First-timer here! I'm designing a physics project that involves pumping a certain pressure of air into an empty bottle.

SETUP: The bottom of the bottle has a small hole through which a thumb tack fits tightly; the top (cap-side) has a valve through which the air is inserted. The bottle is then laid on its side lengthwise, and attached to a small toy car--removing the thumb tack releases a stream of concentrated air from the orifice, which acts as a force of thrust propels the car. All in all, the setup is pretty similar to that seen here.

I'm trying to find the velocity of the air at the orifice as well as within the bottle, assuming bottle pressure po and standard atmospheric pressure outside. I also wanted to determine whether or not the velocity at the orifice would be constant over a period of time given the release of air and loss of pressure. I've researched the topic but what I've found seems to apply more to actual rockets with defined nozzles and throats. What equations would I use?

I'm only in high school, so most of this except the basic motion/forces/thrust equations is entirely new to me. Thanks again for the help!

2. Jan 17, 2016

### billslugg

The general equation relating pressure to velocity of a gas is P=V^2/2g where pressure is in feet of the fluid under consideration, V is in feet per second and g is 32 feet per second squared. For example, suppose you put 10 psi into the bottle, what would the velocity of the air flow coming out of the thumb tack hole?

To put ten pounds of air onto a square inch requires a column of air that is quite high. A pound of air at room temperature occupies about 13 cubic feet. Ten pounds would occupy 130 cubic feet. If you take that 130 cubic feet of air and form it into a column that is one square inch in cross section, it will be 224,640 inches tall or 18,720 feet. Thus the pressure inside the bottle, expressed in terms of feet of the fluid, is 18,720 feet of air.

Take 18,720, multiply by 2 and then by 32 and you get 92,160. Now take the square root of 92,160 and you get 1094 feet per second.

The actual value will be about 80% or 90% of that due to the fact that the orifice is not a smooth transition but jagged and abrupt.

3. Jan 17, 2016

### AEGIS

Okay, that makes sense. Does that mean that the velocity of the air flow hole is gradually decreasing over time as more and more of the air leaves the bottle? (Also, say I put a certain air pressure into the bottle--is it safe to assume that the pressure at the hole as air is escaping is equal to that at any other point within the bottle?)

Also, I'm trying to calculate the mass flow rate, probably using the equation ρ*A*V (ρ = density of gas, A = area of orifice, V = velocity of gas).

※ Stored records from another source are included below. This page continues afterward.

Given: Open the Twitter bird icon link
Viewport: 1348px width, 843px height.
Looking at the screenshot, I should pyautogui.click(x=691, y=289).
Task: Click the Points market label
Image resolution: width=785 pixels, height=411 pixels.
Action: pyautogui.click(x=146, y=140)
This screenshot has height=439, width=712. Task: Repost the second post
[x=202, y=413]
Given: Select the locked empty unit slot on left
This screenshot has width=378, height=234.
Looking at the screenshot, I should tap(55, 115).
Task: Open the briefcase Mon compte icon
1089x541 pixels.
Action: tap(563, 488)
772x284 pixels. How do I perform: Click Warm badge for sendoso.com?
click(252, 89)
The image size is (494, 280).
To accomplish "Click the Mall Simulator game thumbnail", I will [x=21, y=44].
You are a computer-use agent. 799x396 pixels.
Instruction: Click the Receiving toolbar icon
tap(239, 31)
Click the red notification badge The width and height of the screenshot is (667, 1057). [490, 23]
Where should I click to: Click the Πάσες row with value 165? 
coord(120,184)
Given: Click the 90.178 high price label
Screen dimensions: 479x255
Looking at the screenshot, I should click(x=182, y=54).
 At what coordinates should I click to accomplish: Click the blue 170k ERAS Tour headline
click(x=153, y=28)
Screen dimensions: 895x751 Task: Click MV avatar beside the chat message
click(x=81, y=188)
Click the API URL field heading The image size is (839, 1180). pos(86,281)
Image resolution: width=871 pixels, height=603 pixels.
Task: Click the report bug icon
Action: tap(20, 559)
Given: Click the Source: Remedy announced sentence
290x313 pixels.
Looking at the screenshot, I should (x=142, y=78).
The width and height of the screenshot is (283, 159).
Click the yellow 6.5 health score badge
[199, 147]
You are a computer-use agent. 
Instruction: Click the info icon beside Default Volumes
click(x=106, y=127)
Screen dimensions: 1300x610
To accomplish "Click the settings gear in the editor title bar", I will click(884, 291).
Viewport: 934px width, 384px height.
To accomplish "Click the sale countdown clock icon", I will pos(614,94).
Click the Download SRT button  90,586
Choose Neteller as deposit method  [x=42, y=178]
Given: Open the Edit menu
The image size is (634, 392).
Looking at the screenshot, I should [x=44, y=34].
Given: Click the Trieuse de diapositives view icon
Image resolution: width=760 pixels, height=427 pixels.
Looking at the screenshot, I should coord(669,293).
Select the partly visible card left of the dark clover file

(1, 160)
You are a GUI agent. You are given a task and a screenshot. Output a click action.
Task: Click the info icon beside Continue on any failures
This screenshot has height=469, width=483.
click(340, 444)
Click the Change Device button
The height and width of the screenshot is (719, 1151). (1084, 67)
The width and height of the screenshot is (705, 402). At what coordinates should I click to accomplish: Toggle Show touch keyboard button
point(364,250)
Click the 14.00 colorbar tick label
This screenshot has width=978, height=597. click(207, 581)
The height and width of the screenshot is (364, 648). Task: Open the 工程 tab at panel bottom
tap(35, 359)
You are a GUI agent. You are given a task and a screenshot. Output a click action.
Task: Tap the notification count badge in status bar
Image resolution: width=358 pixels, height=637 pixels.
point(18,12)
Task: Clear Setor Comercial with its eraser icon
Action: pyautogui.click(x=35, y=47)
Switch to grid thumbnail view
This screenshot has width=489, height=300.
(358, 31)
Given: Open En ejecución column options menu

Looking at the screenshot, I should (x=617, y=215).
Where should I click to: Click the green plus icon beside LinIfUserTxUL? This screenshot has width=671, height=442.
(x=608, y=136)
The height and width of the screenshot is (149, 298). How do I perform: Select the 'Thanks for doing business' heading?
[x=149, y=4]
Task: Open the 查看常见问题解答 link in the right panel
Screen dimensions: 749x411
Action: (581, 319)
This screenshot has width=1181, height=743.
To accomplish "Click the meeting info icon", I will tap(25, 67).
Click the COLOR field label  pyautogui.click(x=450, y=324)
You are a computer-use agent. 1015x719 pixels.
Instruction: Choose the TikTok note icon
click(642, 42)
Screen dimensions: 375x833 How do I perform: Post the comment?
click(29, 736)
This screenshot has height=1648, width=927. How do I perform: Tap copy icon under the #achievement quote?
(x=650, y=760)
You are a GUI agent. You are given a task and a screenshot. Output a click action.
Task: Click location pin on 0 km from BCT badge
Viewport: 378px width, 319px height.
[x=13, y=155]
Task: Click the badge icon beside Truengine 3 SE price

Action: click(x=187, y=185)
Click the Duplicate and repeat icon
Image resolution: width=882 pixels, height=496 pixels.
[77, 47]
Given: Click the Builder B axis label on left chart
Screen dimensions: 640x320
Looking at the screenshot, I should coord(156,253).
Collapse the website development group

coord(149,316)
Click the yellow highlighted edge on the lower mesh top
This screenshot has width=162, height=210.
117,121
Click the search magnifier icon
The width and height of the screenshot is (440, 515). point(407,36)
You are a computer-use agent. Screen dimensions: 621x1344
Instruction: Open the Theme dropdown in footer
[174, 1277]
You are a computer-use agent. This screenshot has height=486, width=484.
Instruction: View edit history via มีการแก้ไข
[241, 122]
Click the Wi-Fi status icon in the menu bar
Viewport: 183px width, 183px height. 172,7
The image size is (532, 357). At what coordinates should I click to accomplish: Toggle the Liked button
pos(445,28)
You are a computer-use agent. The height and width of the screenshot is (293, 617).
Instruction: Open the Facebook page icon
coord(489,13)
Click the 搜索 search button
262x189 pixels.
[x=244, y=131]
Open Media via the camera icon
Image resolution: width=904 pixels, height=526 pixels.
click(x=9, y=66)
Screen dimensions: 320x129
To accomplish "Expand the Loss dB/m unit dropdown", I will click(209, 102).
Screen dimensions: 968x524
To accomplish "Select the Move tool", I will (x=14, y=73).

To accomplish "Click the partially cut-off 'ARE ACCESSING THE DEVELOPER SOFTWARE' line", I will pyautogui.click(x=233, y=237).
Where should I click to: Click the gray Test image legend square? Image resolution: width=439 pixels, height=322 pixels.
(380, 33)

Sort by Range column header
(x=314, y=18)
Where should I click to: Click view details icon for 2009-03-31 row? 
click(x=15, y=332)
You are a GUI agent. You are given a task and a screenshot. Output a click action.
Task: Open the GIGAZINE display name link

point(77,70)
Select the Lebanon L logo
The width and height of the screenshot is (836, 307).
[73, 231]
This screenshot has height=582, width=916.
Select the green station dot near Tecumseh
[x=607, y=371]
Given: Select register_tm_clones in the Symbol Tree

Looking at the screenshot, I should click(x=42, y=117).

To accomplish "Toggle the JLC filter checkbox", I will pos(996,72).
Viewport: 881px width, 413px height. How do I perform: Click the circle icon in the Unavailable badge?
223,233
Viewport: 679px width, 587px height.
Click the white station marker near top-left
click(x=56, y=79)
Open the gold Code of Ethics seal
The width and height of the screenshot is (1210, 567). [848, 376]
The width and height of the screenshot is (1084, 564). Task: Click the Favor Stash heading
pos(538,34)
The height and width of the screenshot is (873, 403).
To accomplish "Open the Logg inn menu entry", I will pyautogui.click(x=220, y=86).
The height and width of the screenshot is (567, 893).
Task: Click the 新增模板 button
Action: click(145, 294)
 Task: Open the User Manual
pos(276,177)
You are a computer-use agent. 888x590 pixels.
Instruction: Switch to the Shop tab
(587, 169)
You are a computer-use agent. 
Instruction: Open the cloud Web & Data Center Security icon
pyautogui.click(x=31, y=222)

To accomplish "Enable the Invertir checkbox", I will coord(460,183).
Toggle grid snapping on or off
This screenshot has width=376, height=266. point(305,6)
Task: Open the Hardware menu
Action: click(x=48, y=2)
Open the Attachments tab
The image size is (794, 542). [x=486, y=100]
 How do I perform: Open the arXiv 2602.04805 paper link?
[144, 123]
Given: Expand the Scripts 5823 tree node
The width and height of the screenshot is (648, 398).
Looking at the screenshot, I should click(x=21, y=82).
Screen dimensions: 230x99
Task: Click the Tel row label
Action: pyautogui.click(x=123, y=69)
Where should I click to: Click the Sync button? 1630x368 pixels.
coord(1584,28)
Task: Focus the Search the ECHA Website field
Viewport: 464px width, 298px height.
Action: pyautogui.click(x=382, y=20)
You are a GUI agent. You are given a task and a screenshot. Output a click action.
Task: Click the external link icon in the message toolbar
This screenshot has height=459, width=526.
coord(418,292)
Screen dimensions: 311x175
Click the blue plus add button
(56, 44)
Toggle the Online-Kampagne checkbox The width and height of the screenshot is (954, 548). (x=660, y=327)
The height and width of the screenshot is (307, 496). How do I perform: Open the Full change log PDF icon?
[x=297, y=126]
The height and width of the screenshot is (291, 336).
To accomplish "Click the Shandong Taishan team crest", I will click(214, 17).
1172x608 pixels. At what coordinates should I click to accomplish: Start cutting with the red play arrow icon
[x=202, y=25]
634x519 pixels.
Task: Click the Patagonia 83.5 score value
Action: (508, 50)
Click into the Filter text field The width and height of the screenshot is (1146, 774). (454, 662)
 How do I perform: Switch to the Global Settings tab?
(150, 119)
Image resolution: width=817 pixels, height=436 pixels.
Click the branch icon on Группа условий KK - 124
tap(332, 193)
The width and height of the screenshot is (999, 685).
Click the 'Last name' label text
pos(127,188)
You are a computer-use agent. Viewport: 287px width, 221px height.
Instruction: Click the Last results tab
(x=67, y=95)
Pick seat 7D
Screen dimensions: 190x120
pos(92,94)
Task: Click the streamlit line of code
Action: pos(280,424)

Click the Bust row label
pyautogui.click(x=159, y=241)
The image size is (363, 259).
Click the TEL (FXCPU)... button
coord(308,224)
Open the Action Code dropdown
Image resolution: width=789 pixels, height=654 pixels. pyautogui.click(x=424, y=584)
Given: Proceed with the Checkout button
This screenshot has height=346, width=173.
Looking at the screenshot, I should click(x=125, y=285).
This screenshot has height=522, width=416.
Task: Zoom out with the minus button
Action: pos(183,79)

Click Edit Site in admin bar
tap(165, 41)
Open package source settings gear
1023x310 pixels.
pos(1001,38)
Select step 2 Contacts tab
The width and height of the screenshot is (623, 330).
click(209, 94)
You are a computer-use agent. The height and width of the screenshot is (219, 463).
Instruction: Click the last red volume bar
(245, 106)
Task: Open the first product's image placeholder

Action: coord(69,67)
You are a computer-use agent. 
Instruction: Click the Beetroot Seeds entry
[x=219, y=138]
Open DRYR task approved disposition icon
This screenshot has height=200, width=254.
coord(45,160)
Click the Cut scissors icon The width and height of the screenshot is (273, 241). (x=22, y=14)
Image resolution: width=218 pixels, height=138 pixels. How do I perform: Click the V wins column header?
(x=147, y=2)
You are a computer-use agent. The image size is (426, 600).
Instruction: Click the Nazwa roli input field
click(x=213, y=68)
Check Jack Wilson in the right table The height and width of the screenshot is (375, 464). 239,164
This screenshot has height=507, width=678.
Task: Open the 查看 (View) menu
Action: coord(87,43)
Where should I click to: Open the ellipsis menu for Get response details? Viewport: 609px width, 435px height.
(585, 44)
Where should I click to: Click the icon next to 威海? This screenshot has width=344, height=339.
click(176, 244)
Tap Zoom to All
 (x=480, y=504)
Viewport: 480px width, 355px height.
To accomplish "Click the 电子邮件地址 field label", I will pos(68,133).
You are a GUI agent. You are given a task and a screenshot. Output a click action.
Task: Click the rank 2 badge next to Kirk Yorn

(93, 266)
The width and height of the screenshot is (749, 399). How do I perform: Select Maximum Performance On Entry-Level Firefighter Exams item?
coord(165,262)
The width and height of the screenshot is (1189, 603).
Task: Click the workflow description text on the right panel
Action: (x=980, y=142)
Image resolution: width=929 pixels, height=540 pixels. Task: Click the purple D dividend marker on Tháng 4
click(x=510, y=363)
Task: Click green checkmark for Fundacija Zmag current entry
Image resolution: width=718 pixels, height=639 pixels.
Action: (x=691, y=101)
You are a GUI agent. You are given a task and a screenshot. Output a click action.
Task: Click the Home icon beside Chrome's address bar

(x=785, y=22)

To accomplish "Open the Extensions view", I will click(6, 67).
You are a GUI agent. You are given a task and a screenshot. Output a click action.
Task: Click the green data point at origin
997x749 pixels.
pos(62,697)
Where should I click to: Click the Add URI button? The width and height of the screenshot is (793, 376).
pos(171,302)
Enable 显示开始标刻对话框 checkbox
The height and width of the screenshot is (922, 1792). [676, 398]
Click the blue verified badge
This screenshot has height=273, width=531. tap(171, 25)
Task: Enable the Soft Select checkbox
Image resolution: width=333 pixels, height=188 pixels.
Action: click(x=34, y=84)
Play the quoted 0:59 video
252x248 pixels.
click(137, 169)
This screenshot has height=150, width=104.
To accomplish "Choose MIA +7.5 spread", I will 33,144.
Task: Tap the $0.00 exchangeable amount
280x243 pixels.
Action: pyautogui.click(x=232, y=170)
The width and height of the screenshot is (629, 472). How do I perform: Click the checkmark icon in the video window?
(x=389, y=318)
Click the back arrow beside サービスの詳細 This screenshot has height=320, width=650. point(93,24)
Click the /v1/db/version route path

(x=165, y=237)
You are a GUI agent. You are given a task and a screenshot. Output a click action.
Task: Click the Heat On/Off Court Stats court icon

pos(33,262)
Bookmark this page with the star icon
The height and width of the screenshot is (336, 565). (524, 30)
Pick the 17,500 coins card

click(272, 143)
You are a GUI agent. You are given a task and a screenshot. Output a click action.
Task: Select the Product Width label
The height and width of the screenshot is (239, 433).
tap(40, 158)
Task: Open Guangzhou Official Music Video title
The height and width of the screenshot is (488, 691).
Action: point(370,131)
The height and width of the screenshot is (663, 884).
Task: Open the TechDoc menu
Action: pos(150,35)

I thought that I had read somewhere that the density of the air in the bottle is only constant sometimes due to compressibility effects--how can I tell if the density will be constant in this case? I searched it up but did not understand the explanation regarding "Reynolds numbers" and whatnot that was provided.

4. Jan 17, 2016

### billslugg

Yes, the velocity of the air will gradually decrease as the pressure in the bottle gradually decreases. Since the interior of the bottle is large and the flow within the bottle is small, the pressure inside the bottle will be the same everywhere.

The density in the bottle is actually greater than the density of room air. The absolute pressure inside the bottle is 15+10 psi or 25 psi. The density will therefore be 25/15 that of room air. The pressure inside the bottle expressed as feet of the fluid should actually be 15/25 of what I told you in my first reply. That will give you a lower velocity. I forgot to make that correction.

The Reynold's number is not really important here other than to know that the flow inside the bottle is laminar and the flow in the nozzle is fully turbulent. The Reynolds number is used to tell you what flow regime you will be in. The pressure drops are different for different regimes. This really comes into play when calculating losses in long piping systems. For your bottle it is not needed. The basic equation is good enough. I redid it with the higher density in the bottle and got 848 fps for the air flow out of the nozzle. I would say knock that down to about 700 fps to calculate the mass flow rate. Use the density inside the bottle, the 700 fps number and the diameter of the thumb tack and you will get a rough idea of mass flow rate.

5. Jan 20, 2016

### cjl

The actual velocity won't be anything close to that, since you're talking about a compressible flow here (and 1094 ft/s is very nearly supersonic). It's actually a relatively complex problem, and your best bet might be to try to figure out the thrust experimentally.

6. Jan 20, 2016

### AEGIS

Ah. Sorry, but how can you tell that the flow is compressible in this situation? Flow is beyond my high school physics curriculum and I couldn't make sense of the explanations that I found, which used terminology whose definitions didn't make full sense to me.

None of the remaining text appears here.